This will run the story with a default of 3 repetitions and produce a
`results.html` file comparing results from this and any previous benchmark
runs. In addition, you'll also get individual [trace files][memory-infra]
for each story run by the benchmark. **Note:** by default only high level
metrics are shown, you may need to tick the "Show all" check box in order to
view some of the lower level memory metrics.

![Example results.html file](https://storage.googleapis.com/chromium-docs.appspot.com/ea60207d9bb4809178fe75923d6d1a2b241170ef.png)

Other useful options for this command are:

*   `--pageset-repeat [n]` - override the default number of repetitions
*   `--reset-results` - clear results from any previous benchmark runs in the
    `results.html` file.
*   `--results-label [label]` - give meaningful names to your benchmark runs,
    this way it is easier to compare them.

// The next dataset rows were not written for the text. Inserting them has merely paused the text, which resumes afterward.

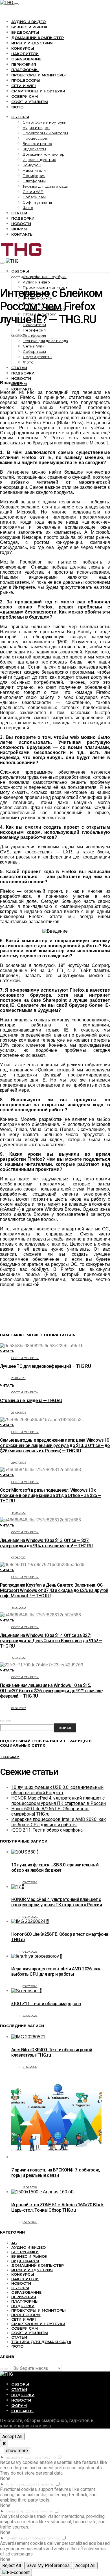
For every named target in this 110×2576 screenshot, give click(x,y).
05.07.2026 (30, 1882)
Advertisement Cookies (25, 2538)
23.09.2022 (19, 1412)
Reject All (11, 2565)
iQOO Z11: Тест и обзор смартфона (47, 1830)
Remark (47, 2484)
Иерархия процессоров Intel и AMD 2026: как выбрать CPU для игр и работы (58, 1822)
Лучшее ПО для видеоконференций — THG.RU (45, 1366)
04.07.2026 (30, 1917)
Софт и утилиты (29, 101)
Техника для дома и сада (45, 186)
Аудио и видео (28, 21)
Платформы (25, 69)
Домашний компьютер (37, 37)
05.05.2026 (30, 2222)
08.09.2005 (19, 335)
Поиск (5, 1721)
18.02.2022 (18, 1608)
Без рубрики (25, 2252)
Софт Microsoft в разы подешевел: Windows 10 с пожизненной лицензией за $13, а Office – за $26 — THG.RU (50, 1495)
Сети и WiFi (23, 85)
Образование (26, 59)
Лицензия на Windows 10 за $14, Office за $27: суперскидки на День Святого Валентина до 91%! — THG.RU (51, 1641)
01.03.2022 (18, 1557)
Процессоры (26, 80)
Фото (17, 107)
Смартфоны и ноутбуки (38, 91)
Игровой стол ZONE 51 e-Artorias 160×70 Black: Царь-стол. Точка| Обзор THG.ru (57, 2207)
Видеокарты (25, 32)
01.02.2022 (18, 1708)
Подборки (22, 218)
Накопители (25, 53)
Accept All (12, 2436)
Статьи (19, 213)
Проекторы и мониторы (38, 75)
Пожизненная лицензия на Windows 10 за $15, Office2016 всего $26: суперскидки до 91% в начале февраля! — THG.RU (51, 1691)
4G (14, 2243)
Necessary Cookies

For WebView make sure to [replace the system WebView][webview_install]
on your device and use `--browser android-webview`.

[memory-infra]: /docs/memory-infra/README.md
[webview_install]: https://www.chromium.org/developers/how-tos/build-instructions-android-webview

### How to run a try job

Given a patch on a chromium checkout, try jobs provide a convenient way to
evaluate its memory implications on devices or platforms which
may not be immediately available to developers.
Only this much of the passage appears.